Der 80-seitige Band wurde am Montag in der Aula der Hauptschule an der Bruchstraße, früher: Max-Kölges-Schule, vorgestellt. Dort nahm das Comeback der Pausenhof-Oldies vor rund vier Jahren auch seinen Lauf. 2012, im Rahmen der Werkstattwoche „Eppinghofen bewegt sich“, kamen Aktive aus dem Netzwerk der Generationen ins Gespräch über Spiele ihrer Kindheit. „Dabei“, so erinnert sich Jörg Marx, Sozialplaner der Stadt, „ergab sich interessanter Weise, dass ein Kollege, der aus Chile stammt, die gleichen Spiele kannte wie ein anderer aus der Türkei.“

Ein Team von Ehrenamtlichen um Marlies Rustemeyer vom CBE und Peter Behmenburg verfolgte die Idee weiter, hörte sich um, sammelte Spiele. Bald konnten auch Jugendliche von der Hauptschule an der Bruchstraße für Omas und Opas Freizeitvergnügen gewonnen werden. Jahrelang fanden dort jeden Montagmittag Schulhofspiele statt, angeleitet von Freiwilligen.

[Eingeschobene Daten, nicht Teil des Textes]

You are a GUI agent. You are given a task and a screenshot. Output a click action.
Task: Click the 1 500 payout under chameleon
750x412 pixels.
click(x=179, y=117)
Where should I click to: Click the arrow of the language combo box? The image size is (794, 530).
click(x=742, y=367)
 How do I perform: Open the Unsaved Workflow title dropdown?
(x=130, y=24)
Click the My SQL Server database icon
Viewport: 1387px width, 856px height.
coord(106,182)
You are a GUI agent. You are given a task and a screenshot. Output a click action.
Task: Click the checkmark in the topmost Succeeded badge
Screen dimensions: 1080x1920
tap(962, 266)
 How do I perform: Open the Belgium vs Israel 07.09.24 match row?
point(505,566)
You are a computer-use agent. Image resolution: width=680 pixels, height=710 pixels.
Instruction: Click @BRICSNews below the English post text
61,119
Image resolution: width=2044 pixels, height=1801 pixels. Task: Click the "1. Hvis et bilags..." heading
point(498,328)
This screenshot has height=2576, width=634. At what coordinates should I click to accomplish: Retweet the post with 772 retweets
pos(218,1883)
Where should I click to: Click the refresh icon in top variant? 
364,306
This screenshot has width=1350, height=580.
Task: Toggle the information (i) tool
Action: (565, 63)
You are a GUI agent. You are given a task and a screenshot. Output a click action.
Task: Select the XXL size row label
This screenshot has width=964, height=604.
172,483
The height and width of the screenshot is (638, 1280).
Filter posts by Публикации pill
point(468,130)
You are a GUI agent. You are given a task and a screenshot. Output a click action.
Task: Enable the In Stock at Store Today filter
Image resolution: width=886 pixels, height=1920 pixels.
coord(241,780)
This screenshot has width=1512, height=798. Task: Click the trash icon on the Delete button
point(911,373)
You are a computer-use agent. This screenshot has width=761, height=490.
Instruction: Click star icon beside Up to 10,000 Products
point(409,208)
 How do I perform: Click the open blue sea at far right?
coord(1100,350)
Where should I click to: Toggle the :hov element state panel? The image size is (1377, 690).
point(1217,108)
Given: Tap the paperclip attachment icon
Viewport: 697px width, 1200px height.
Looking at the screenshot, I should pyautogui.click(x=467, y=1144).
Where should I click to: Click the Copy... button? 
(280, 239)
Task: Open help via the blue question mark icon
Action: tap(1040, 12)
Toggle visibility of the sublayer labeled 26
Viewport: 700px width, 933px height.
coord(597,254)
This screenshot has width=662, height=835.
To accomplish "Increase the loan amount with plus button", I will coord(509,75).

Ideen gegen Bewegungsarmut

Mit gutem Zuspruch. Eine Zeitlang gab es solche Pausenfüller ebenfalls an der Gemeinschaftsgrundschule Sunderplatz. Auch am Weltspieltag wurden in Mülheim Kreidekästchen gezogen, dekorativ gespannte Fäden von Fingern gezogen, Seile geschwungen.

Das nun im Verlag an der Ruhr erschienene Buch sortiert das Erfahrungswissen mehrerer Generationen in sieben Kapitel. Seil-, Ball-, Hüpf-, Lauf- oder Klatschspiele werden ebenso erklärt wie Beschäftigungsformen mit Murmeln oder Tüchern und nicht zuletzt Spiele aus aller Welt „Hündchen im Stall“ heißt beispielsweise eine Variante aus Paraguay, die man hierzulande als „Schweinchen ärgern“ kennt. „Fünf Steine“ spielen wiederum türkische Kinder gerne, auch mit Haselnüssen oder Fruchtkernen, es ist das einzige Spiel in diesem Buch, dessen Beschreibung sich über zwei Seiten erstreckt.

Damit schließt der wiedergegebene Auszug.